Hope—sharp and terrifying—flickered in my chest.
“You’re a candidate for surgery,” she said. “The tumor is still aggressive, and the odds are terrible—less than six percent. It could end on that table or you could survive and we could remove enough of the tumor to give you years instead of days.”
My heart forgot how to beat properly, a less than six percent chance? It was too big of a risk.
“What happens if I don’t do surgery?”
“Days,” she said. “Maybe weeks. The tumor will regrow and eventually it’ll cause hemorrhaging or more severe seizures.”
“And with surgery?”
“You either die on the table or you potentially gain years. There’s no middle ground. I’m sorry, I don’t know how else to say this…”
The room went quiet except for the hum of fluorescent lights overhead.
I looked at Michael, he was watching me with the same mix of fear and hope. “What do you think?” I whispered.
“It’s your choice.” His hand tightened around mine, like he was afraid I’d disappear if he let go. “I can’t handle losing you at all. But surgery gives us a chance. Doesn’t it?” He smiled but it was sad.
I wanted more mornings on the sand. More letters. More time to memorize him.

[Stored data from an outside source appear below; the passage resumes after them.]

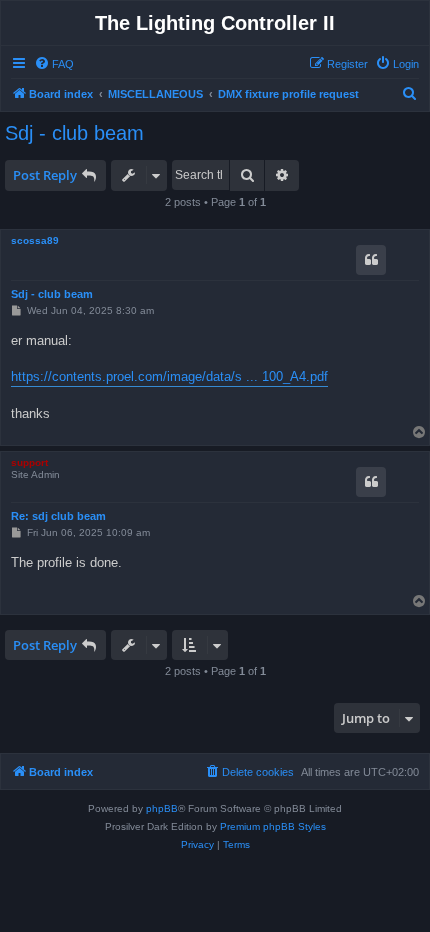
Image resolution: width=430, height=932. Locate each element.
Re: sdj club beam (58, 516)
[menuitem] (54, 64)
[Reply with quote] (371, 260)
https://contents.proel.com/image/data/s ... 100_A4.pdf (169, 376)
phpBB (162, 808)
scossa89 (35, 240)
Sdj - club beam (74, 133)
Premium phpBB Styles (273, 826)
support (29, 462)
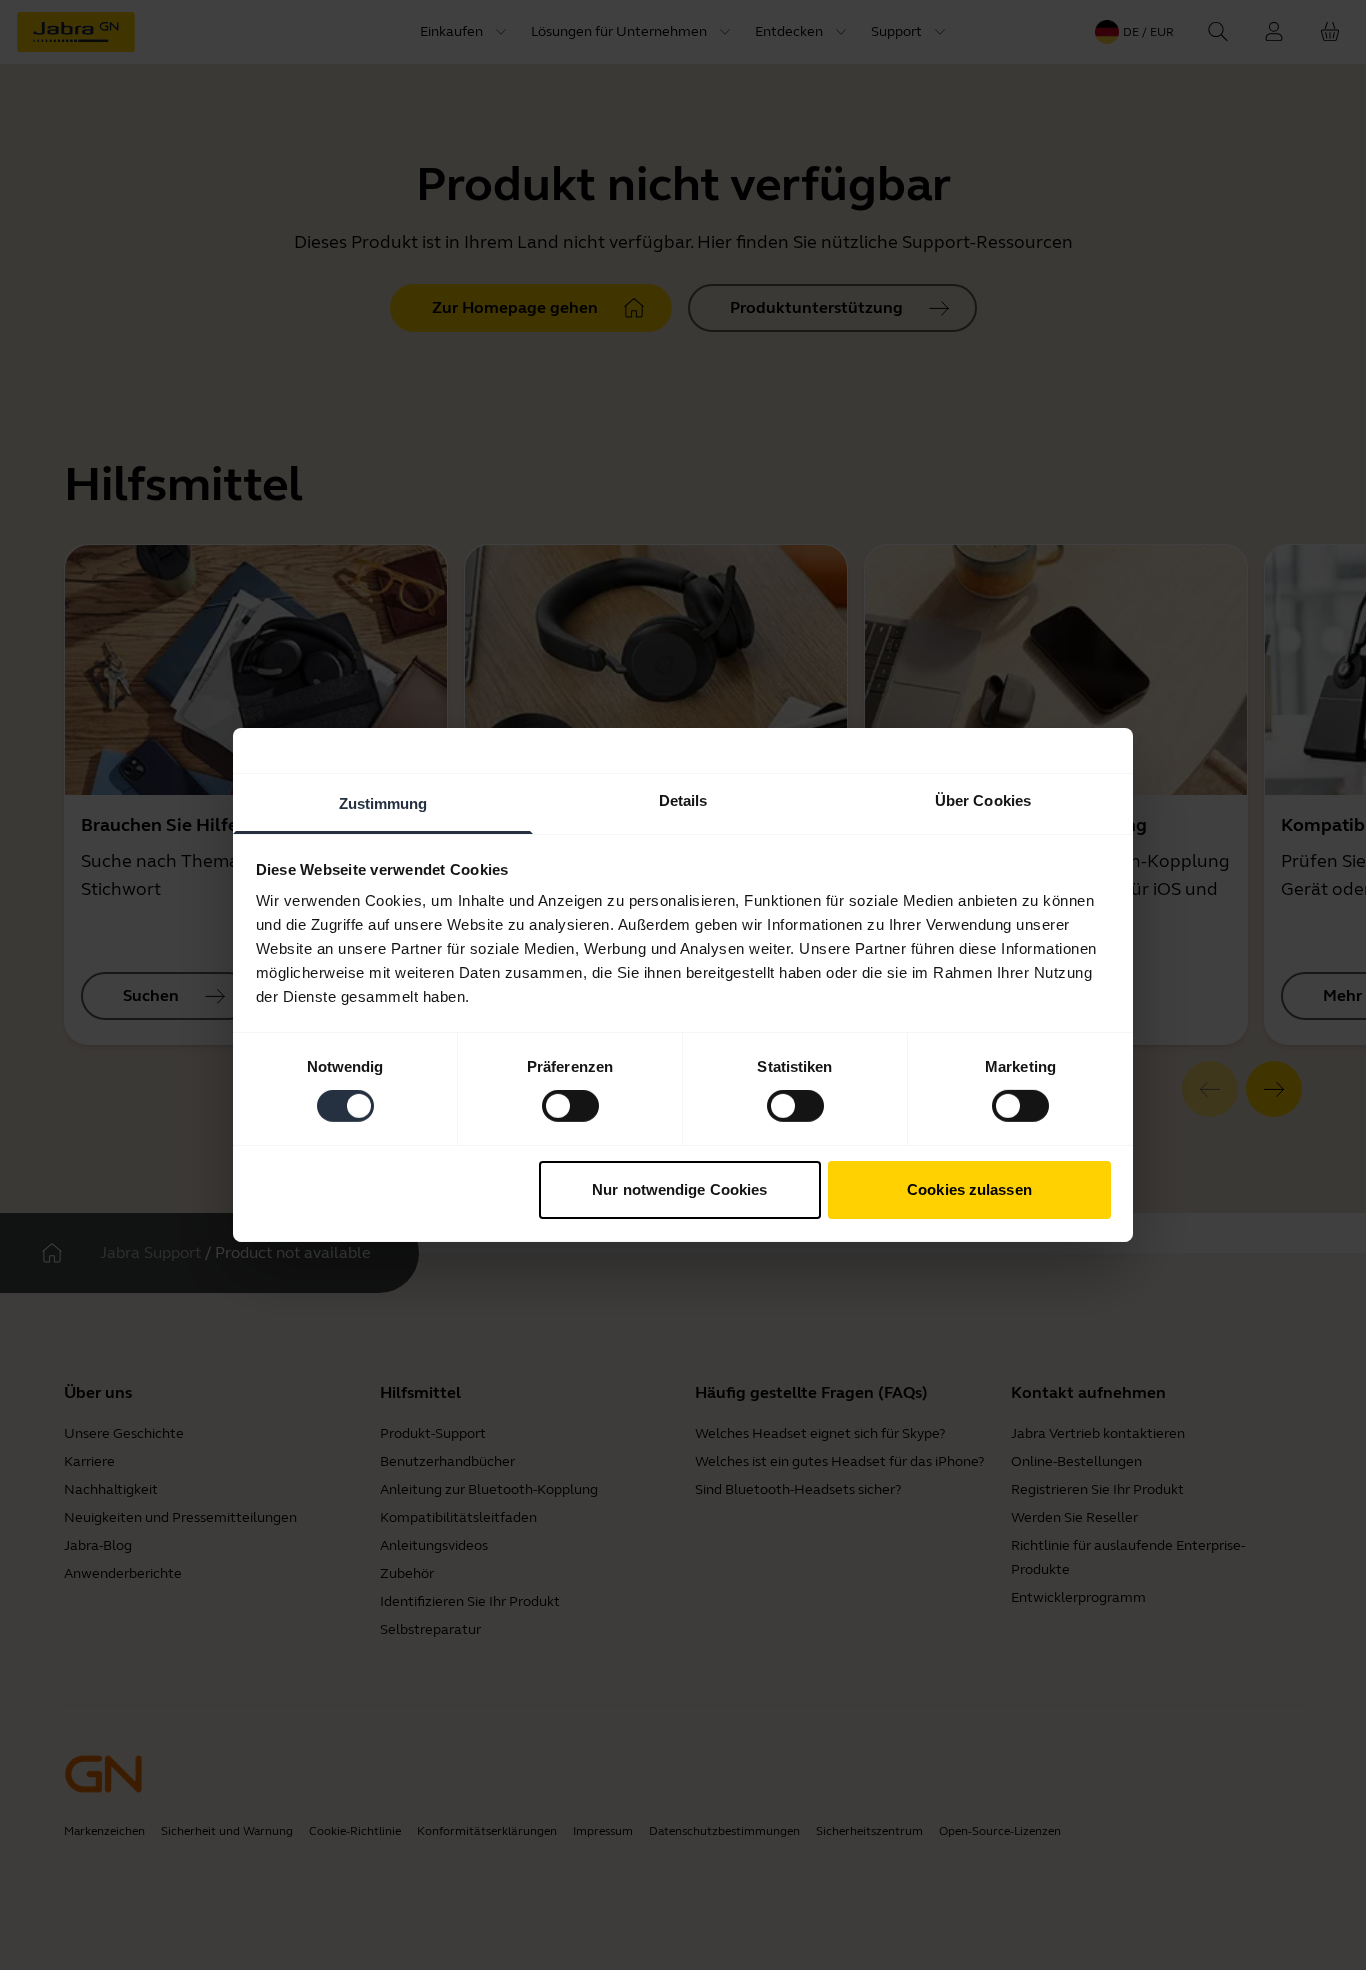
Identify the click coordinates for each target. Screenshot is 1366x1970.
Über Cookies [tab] (983, 800)
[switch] (570, 1106)
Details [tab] (683, 800)
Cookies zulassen (969, 1189)
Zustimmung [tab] (383, 803)
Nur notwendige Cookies (679, 1189)
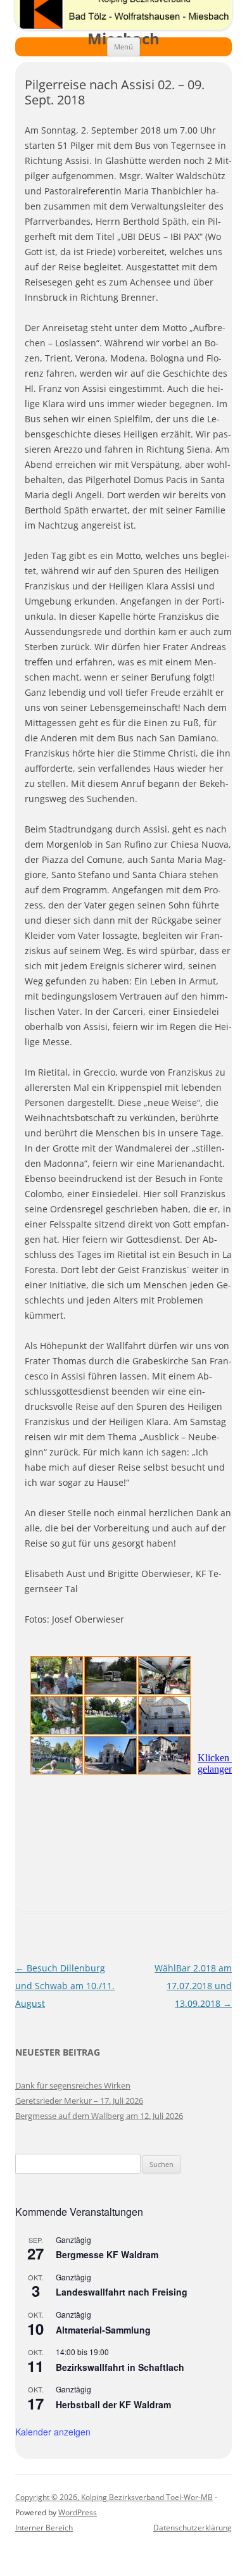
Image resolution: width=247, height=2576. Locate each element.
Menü (123, 46)
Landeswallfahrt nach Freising (121, 2291)
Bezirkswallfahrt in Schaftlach (120, 2367)
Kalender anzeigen (53, 2431)
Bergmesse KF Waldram (107, 2254)
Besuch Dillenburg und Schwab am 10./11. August (65, 1985)
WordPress (77, 2512)
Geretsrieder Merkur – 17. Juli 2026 (79, 2100)
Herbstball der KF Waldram (113, 2404)
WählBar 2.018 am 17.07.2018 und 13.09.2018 (193, 1985)
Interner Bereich (44, 2527)
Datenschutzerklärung (192, 2527)
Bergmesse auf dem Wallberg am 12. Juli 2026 (99, 2115)
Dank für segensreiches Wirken (72, 2085)
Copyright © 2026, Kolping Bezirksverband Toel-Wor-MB (114, 2497)
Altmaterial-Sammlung (103, 2329)
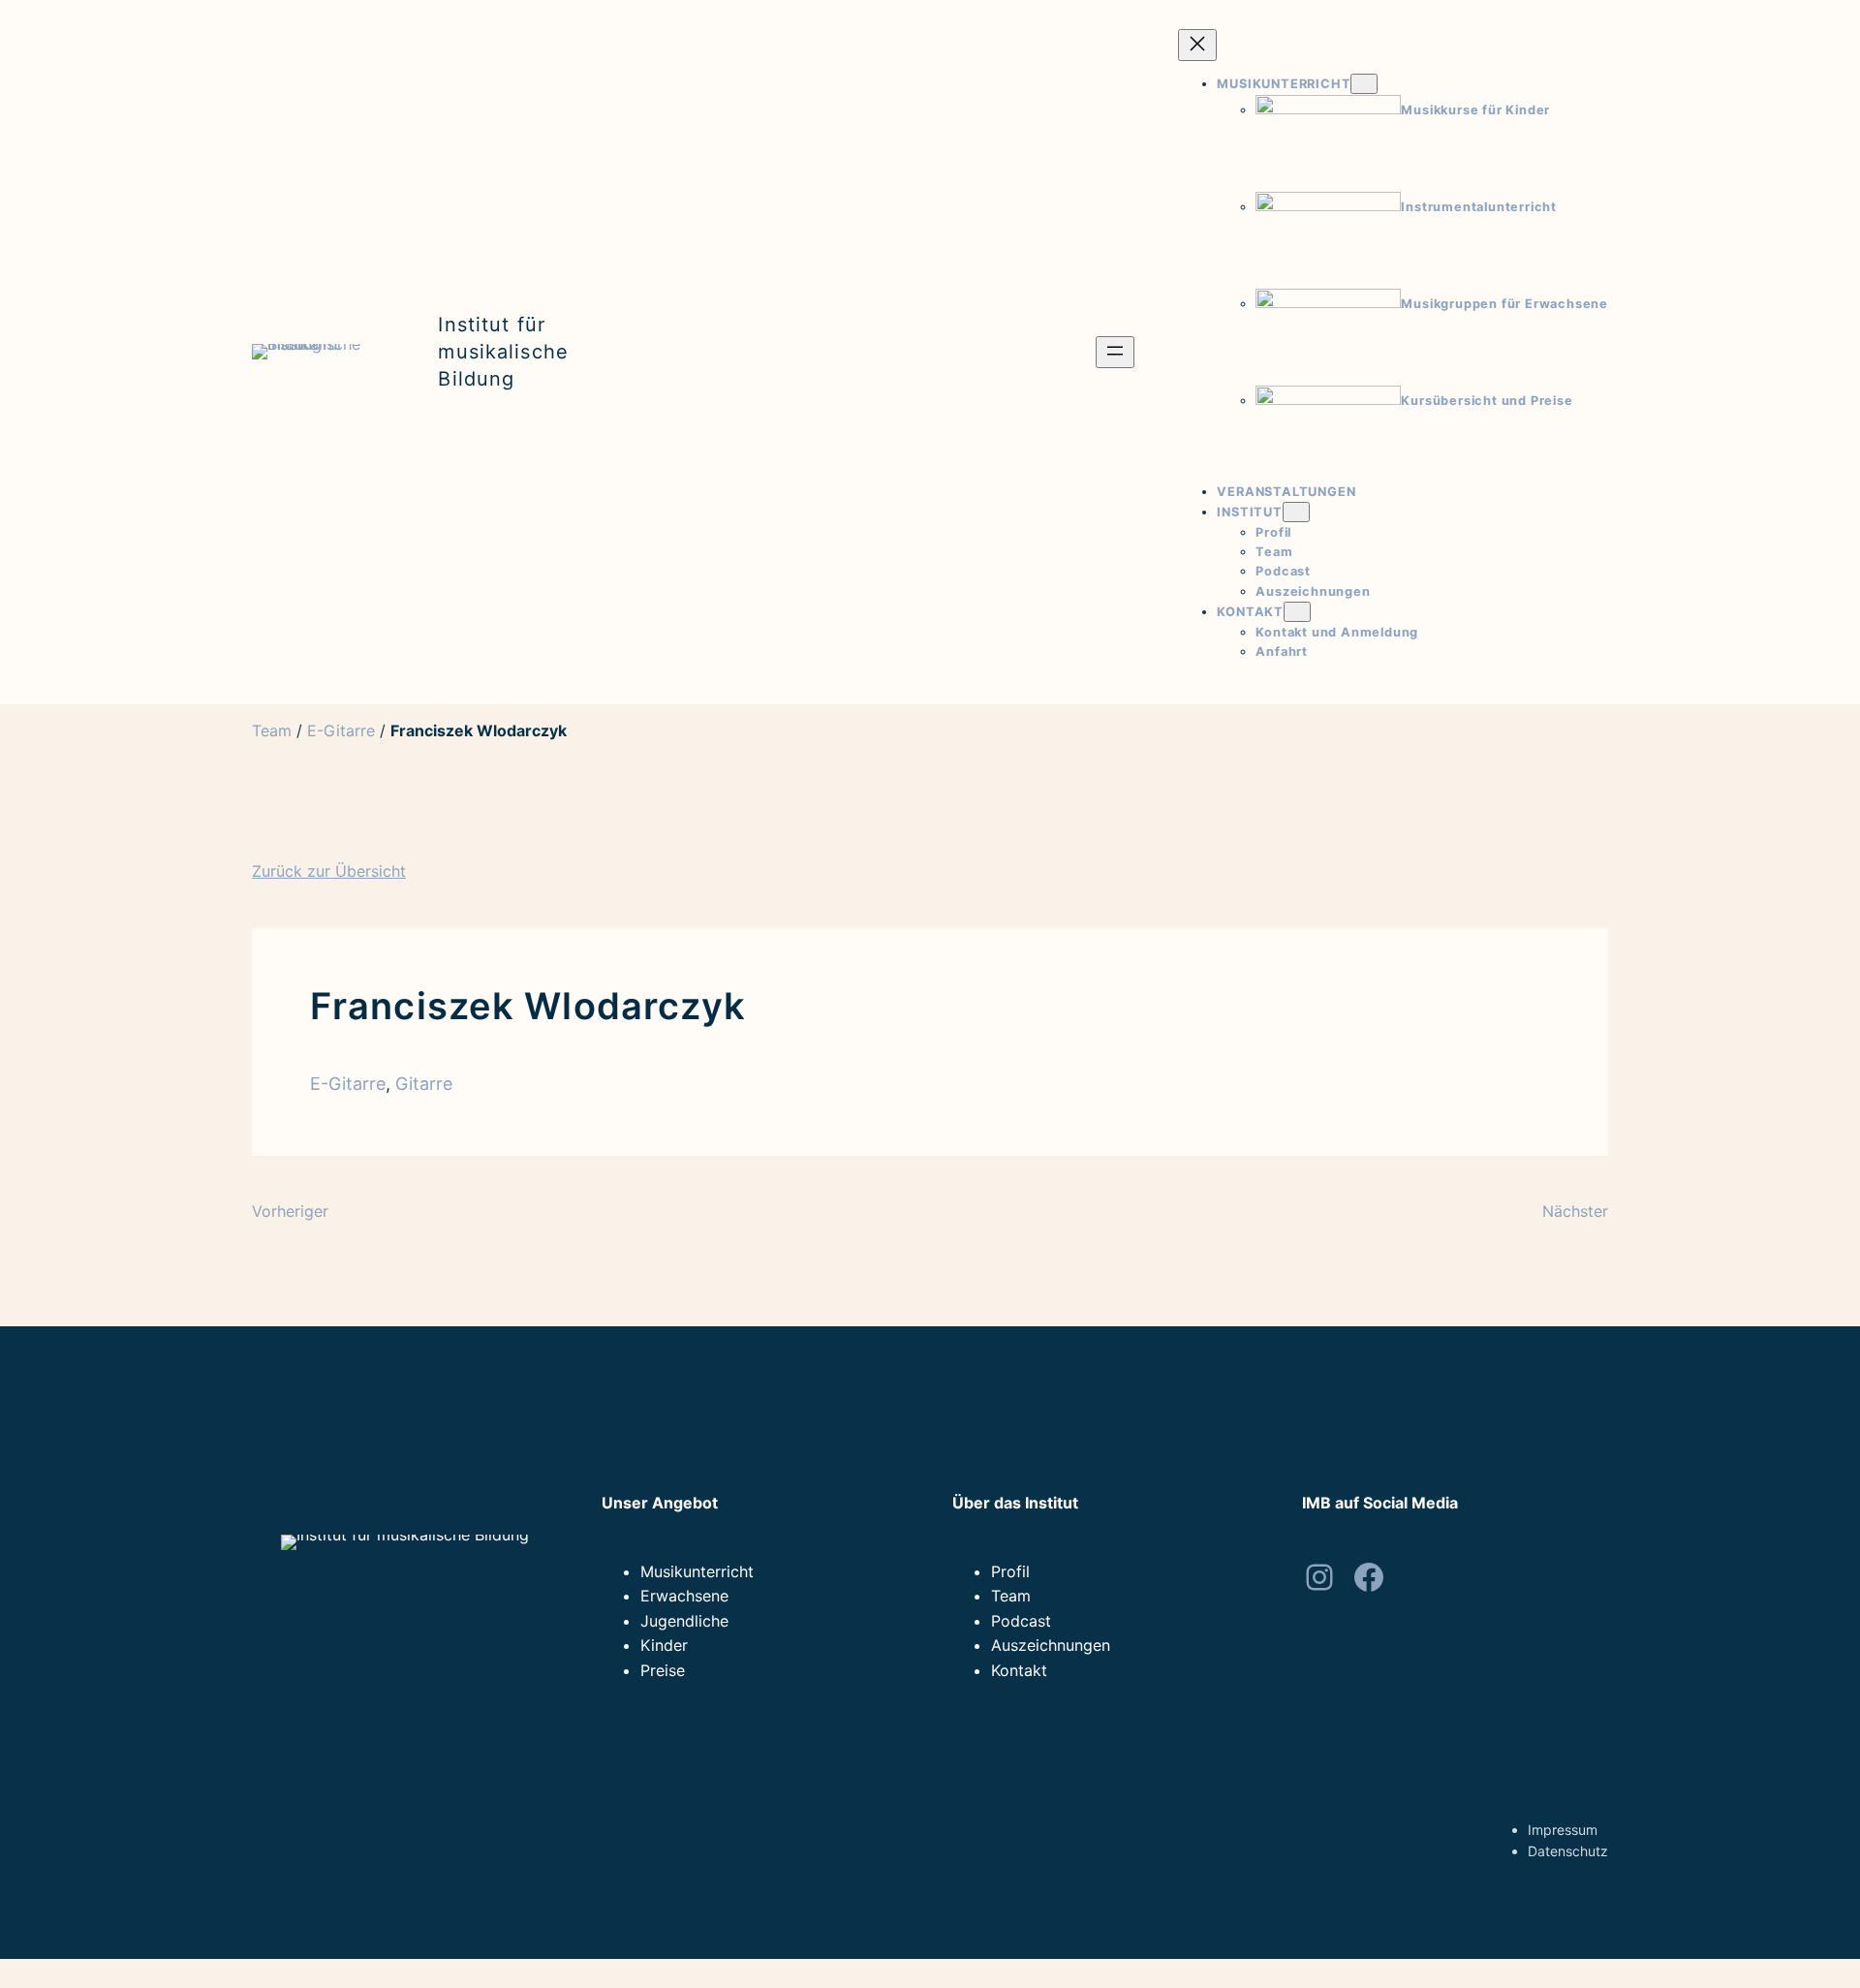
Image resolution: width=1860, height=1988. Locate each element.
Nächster (1575, 1211)
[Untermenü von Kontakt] (1297, 612)
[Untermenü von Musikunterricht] (1364, 84)
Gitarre (423, 1083)
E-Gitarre (341, 730)
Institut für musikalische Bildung (503, 351)
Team (272, 730)
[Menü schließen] (1197, 45)
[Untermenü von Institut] (1296, 512)
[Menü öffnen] (1115, 352)
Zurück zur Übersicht (329, 871)
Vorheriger (290, 1211)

I needed more time the way a drowning person needs air. But dying on that table was a real possibility—one that would take me from him sooner. Permanently.
CHAPTER 18
Claudette
I made lists.
Pros and cons. Risk versus reward. What happens if I do nothing versus what happens if I try.
The surgical option Dr. Matthews had presented sat in my mind like a weight I couldn’t move. Less than a six-percent success rate.
But also—a chance.
The first real chance anyone had offered me since this nightmare began.
I sat at Michael’s desk with a legal pad covered in my handwriting. Two columns. Surgical intervention on the left. Palliative care on the right.
Surgery meant: possible survival, a chance at a future, fighting instead of waiting, giving Michael something to hold onto.
It also meant: probably dying on the table, potentially worse quality of life if I survived with complications, putting Michael through watching me try and fail, stealing peaceful time for a gamble that wouldn’t pay off.
I’d been staring at these lists for two days straight.
Michael found me there on the second afternoon, still sitting at his desk, pen in hand, no closer to a decision than I’d been forty-eight hours ago.
“You’re overthinking it,” Michael said from the doorway.
“I’m deciding whether to risk dying in surgery or accept dying slowly. There’s no such thing as overthinking that.”
He crossed to me. Looked at my lists. “What does your gut say?”
“My gut says I’m terrified either way.”
“Then what does your heart say?”
I set down the pen and looked up at him. “My heart says I want more time with you. I just don’t know which option gives us that.”